#### Assigned task
The answer must be an exact copy of the lines from the one with "Where should I click to: Select" to the last line of the entries below, both included, and must contain no pictures.

Stored records:
Content starts

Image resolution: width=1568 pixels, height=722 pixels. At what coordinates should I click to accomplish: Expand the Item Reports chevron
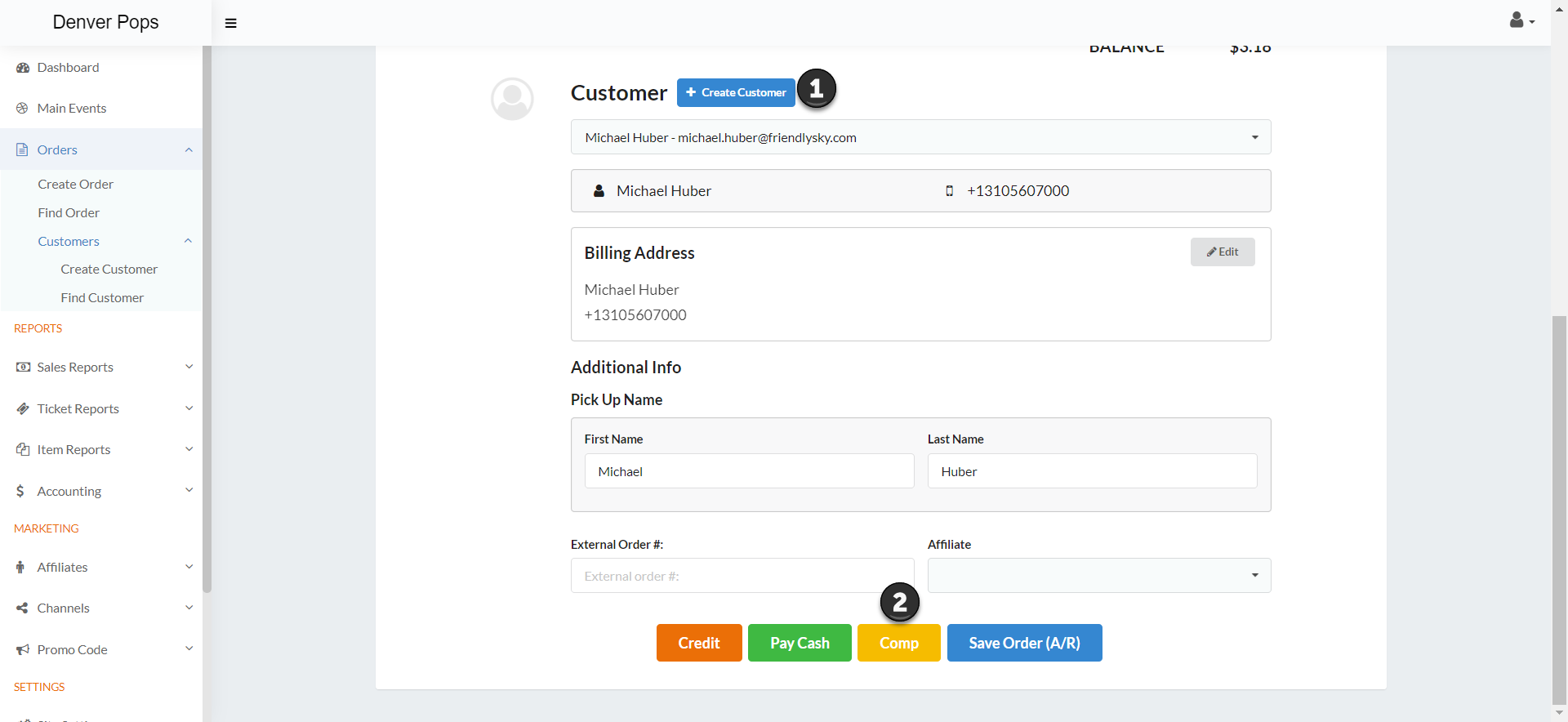pyautogui.click(x=189, y=449)
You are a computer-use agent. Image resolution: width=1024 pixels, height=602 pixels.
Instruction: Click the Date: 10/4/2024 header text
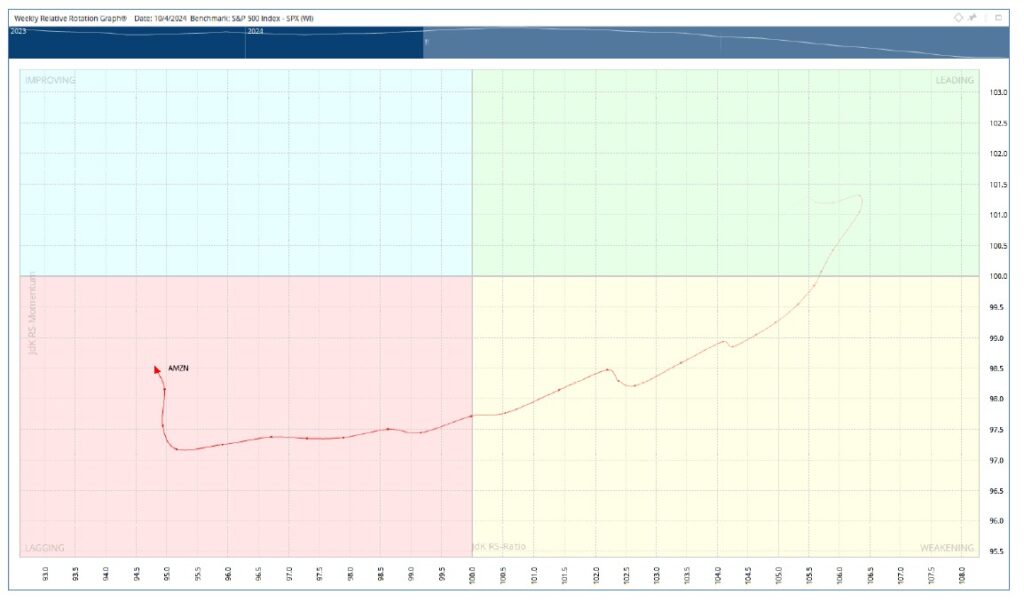coord(159,18)
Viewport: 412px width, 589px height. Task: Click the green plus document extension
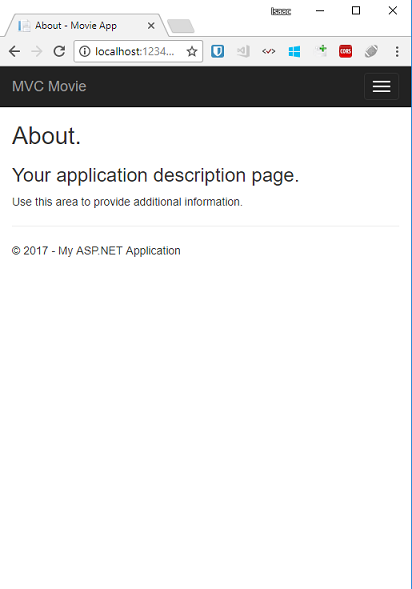320,51
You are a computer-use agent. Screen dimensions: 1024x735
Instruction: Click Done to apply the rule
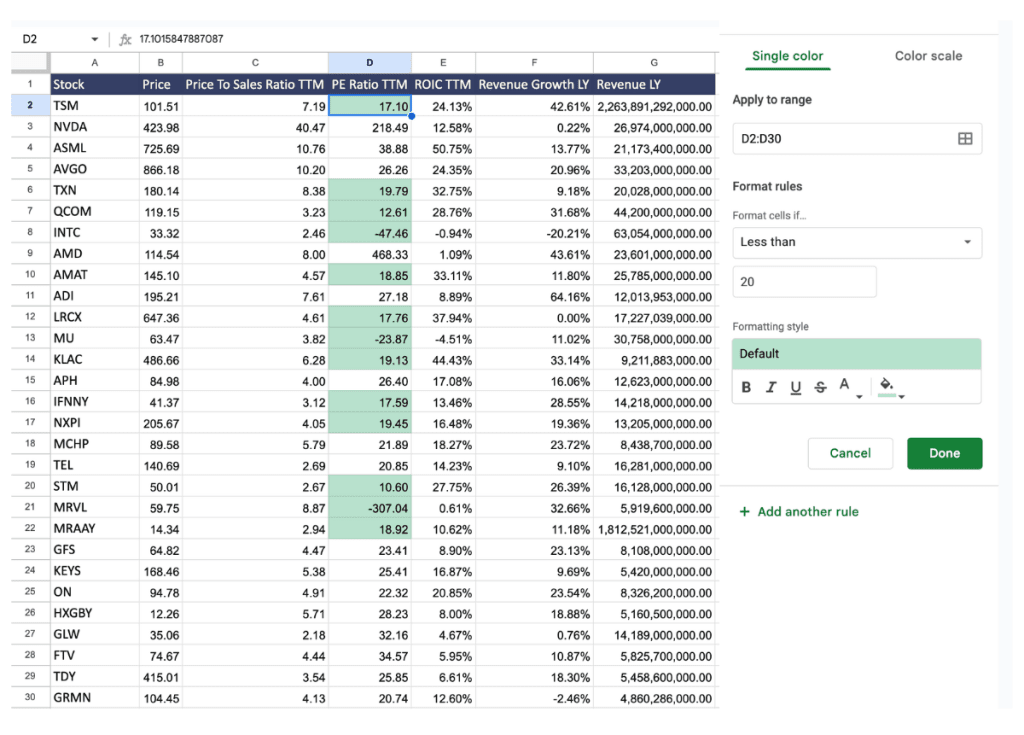[944, 453]
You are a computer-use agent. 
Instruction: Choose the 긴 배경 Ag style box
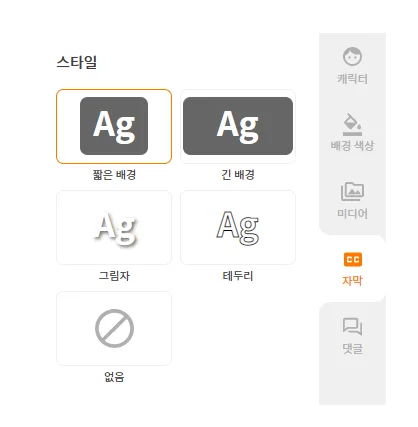[238, 126]
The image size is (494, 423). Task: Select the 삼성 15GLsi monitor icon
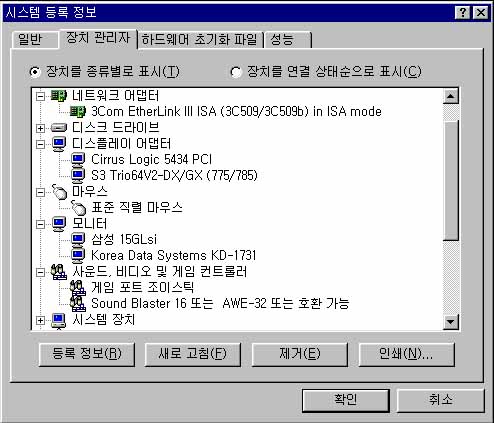pos(78,240)
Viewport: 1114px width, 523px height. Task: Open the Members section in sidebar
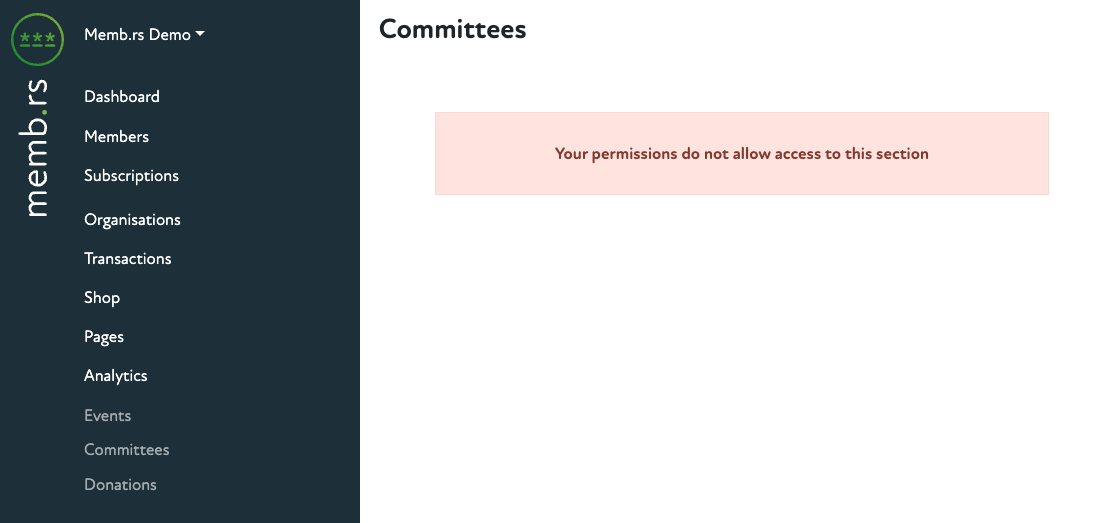[x=116, y=136]
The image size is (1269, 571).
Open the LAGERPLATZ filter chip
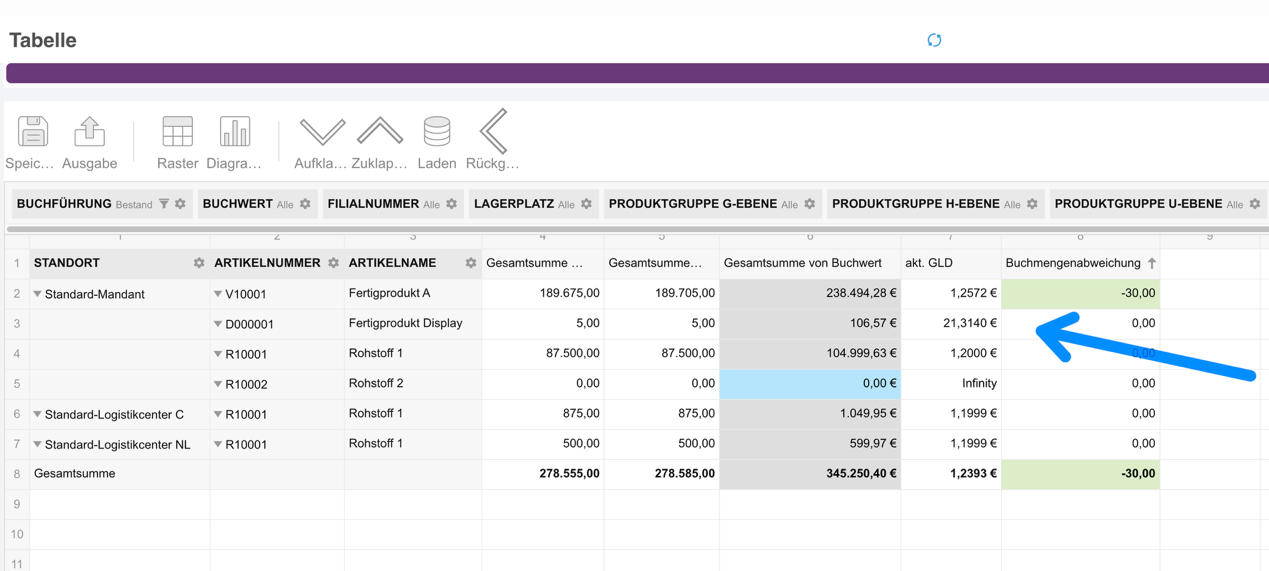(532, 204)
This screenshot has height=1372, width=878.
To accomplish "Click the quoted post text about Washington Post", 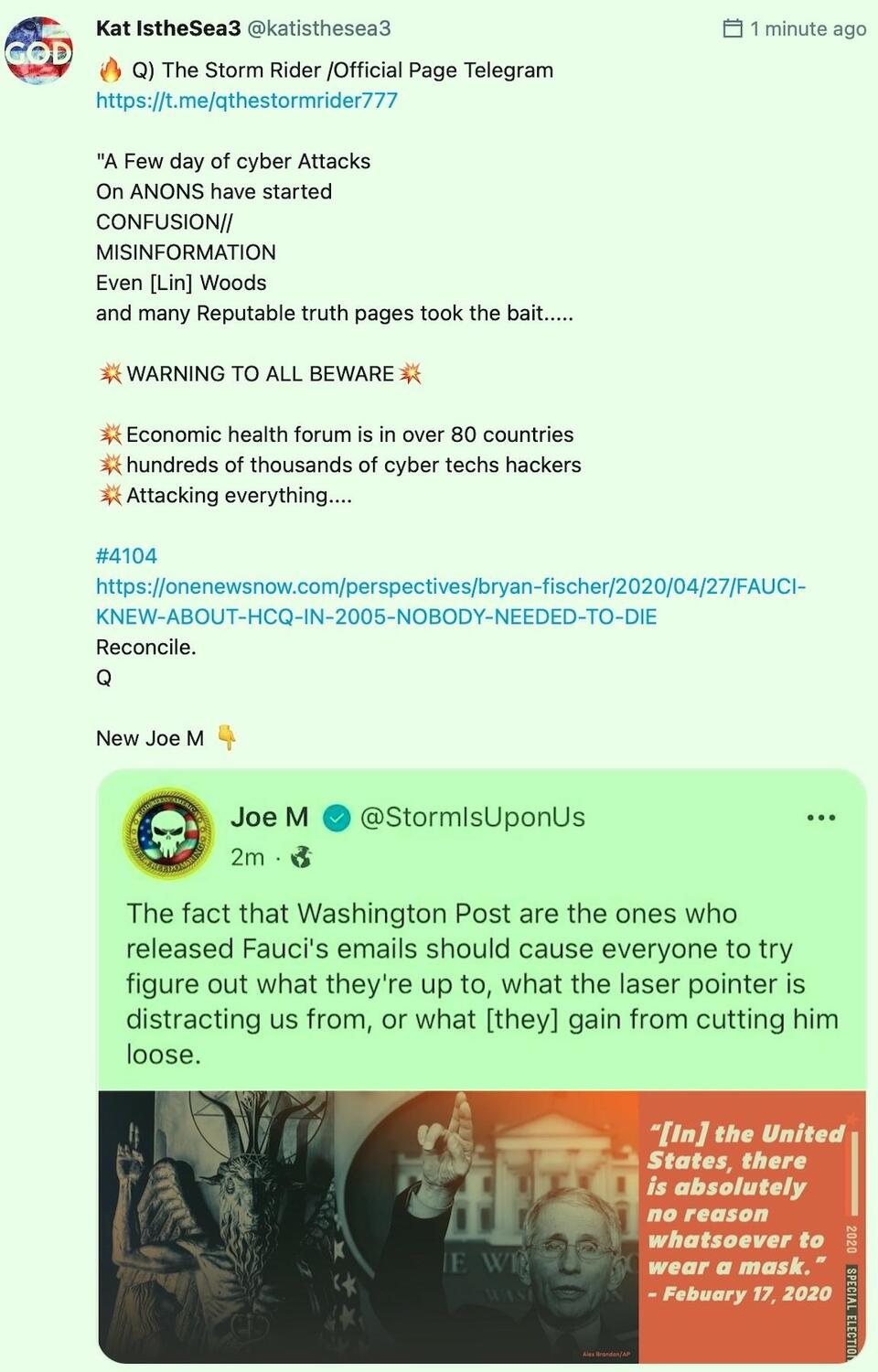I will point(481,983).
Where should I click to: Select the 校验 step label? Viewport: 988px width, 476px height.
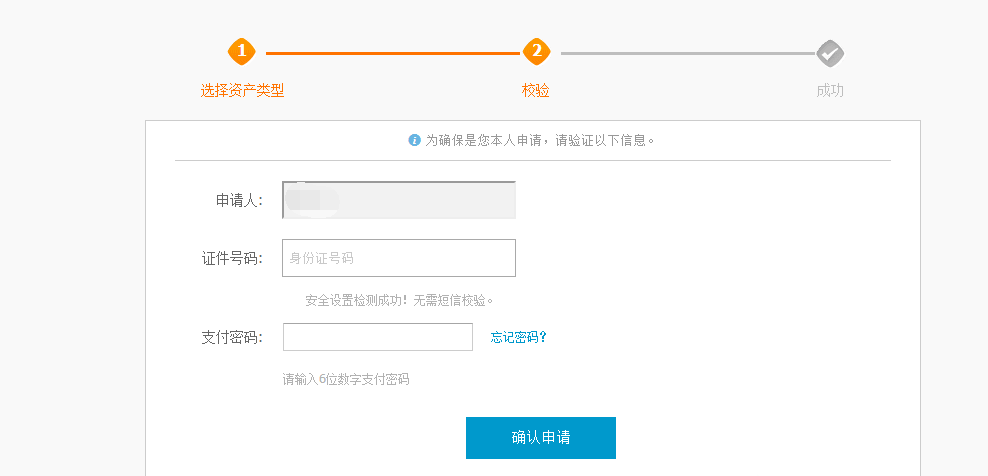535,91
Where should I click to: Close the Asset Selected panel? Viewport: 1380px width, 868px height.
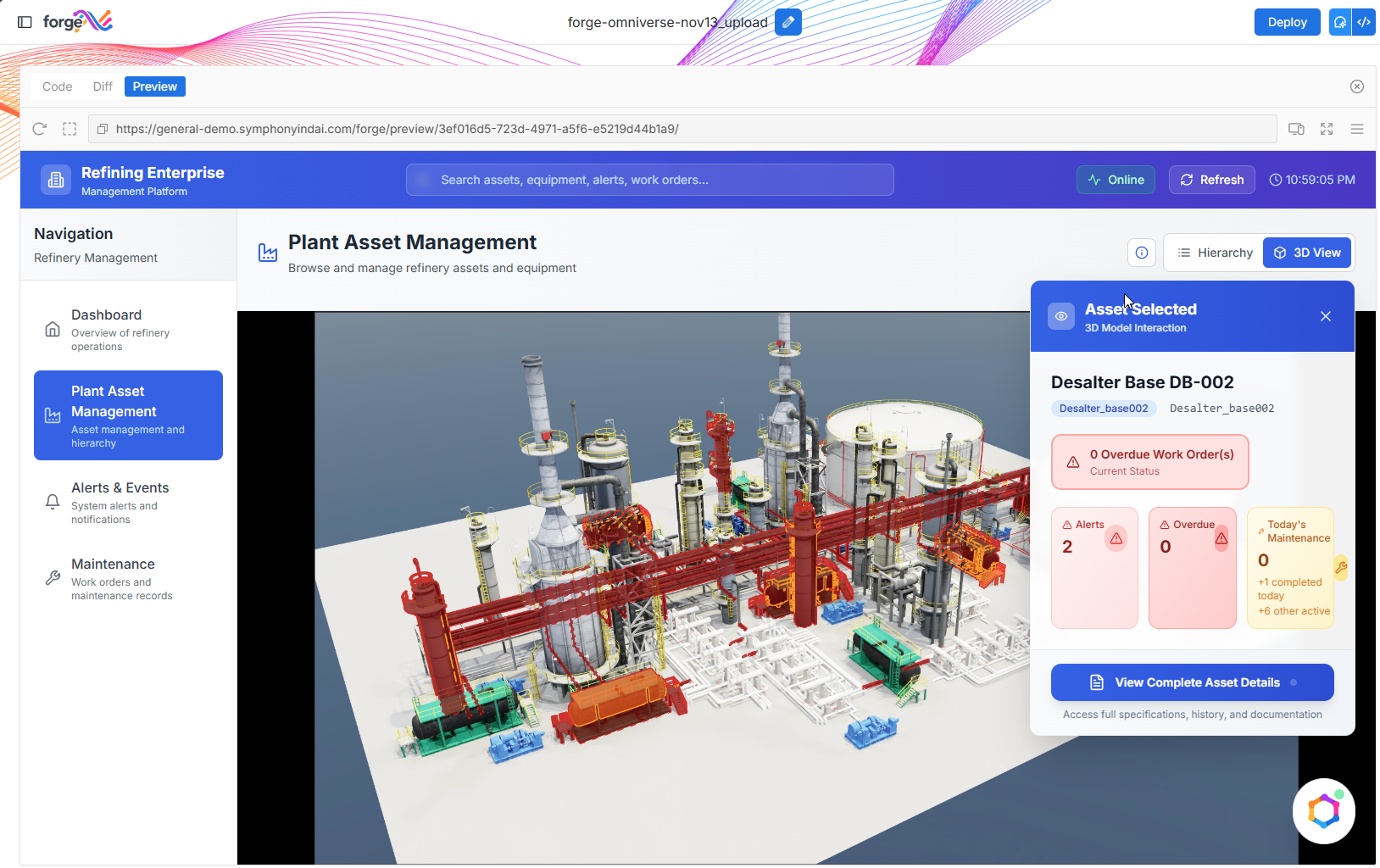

Content ends

#### Finished exercise
Where should I click to: Select the 校验 step label? Viewport: 988px width, 476px height.
535,91
Where should I click to: Close the Asset Selected panel? Viewport: 1380px width, 868px height.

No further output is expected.